BL: Nós começamos a fazer esquetes após a oficina. Mas antes mesmo de fechar a montagem do espetáculo, que durou três anos, fui sendo descoberta e chamada para alguns trabalhos. Entrei para o Grupo Harém de Teatro antes mesmo da formatura na oficina. Nós também tínhamos um grupinho, um núcleo, que despontava com certa habilidade e irreverência no teatro. Era eu, Franklin, Layanna e outros. Aí surgiu “A Bela Entorpecida”, que foi a primeira peça. Eu protagonizei a Bela, com essa minha beleza inenarrável que eu tenho.  

JMN: Como foi esse processo?

BL: Quando menos esperei, estava fazendo a Oficina Procópio Ferreira, no Clube dos Diários. Entrei no dia 14 de janeiro de 1997.  

Jornal Meio Norte: Você sempre quis ser atriz?

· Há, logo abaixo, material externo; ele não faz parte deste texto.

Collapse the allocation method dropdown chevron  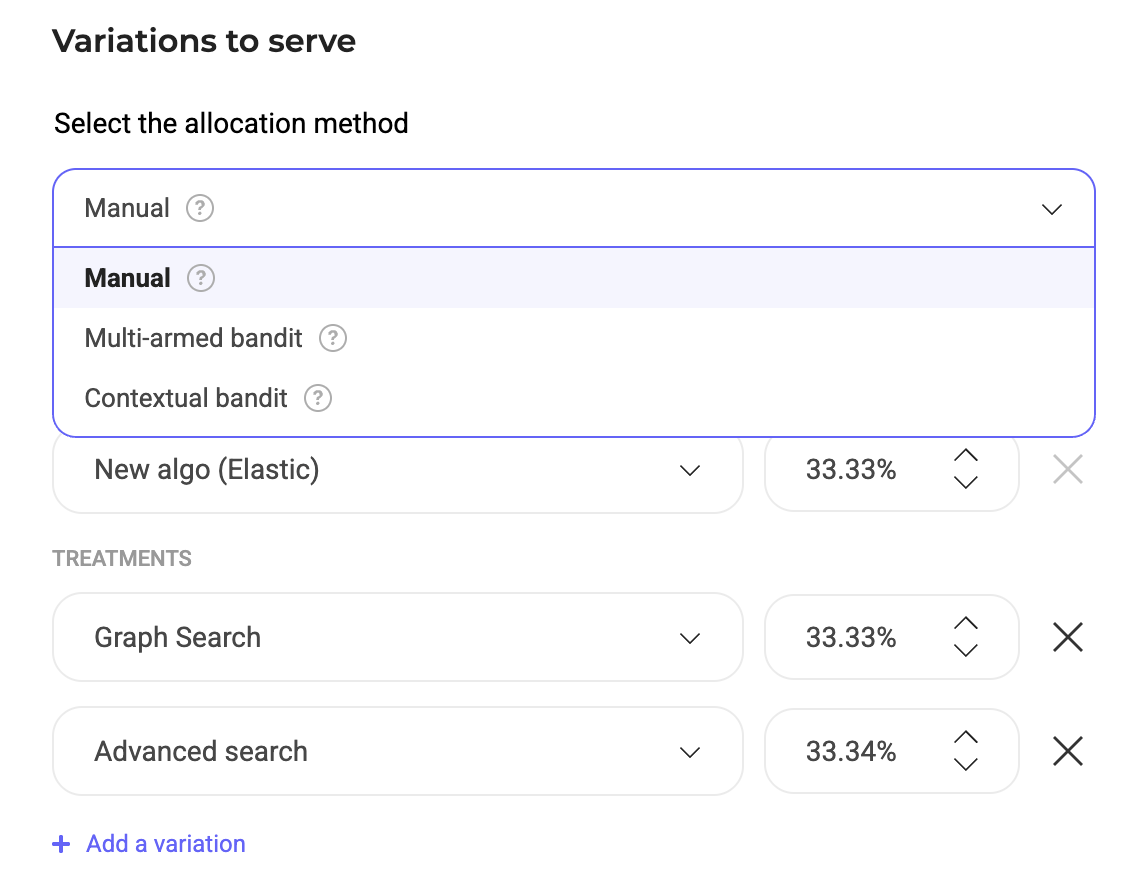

Bid Lima: Não. Na realidade eu achava que eu seria professora ou astronauta, alguma coisa do tipo. Eu não sabia que tinha a vocação para ser atriz, embora já tivesse percebido minha vocação para a estética e as artes. Mas eu não achava que eu seria artista, pelo menos das cênicas. Comecei a produzir na escola, porque eu tinha uma facilidade para decorar textos rápido. Hoje, não. Mas eu decorava tudo rápido. Eu declamava poesias e na adolescência comecei a escrever algumas coisas. Participei de grupos de jovens. Minha formação é muito católica, apostólica, romana. Sou de uma família muito tradicional neste aspecto. Eu sou do Memorare, um bairro que tem uma igreja do Colégio das Irmãs. A Congregação Irmãs dos Pobres de Santa Catarina de Siena. Fui criada naquele entorno. Meus familiares fundaram o bairro Memorare. Então cresci nesse universo, não me via como artista. Pensei que seria freira! Com o passar dos tempos, fui ser catequista, fiz alguns sacramentos, como tem na Bíblia. Nessa história toda, fui para o lado das artes.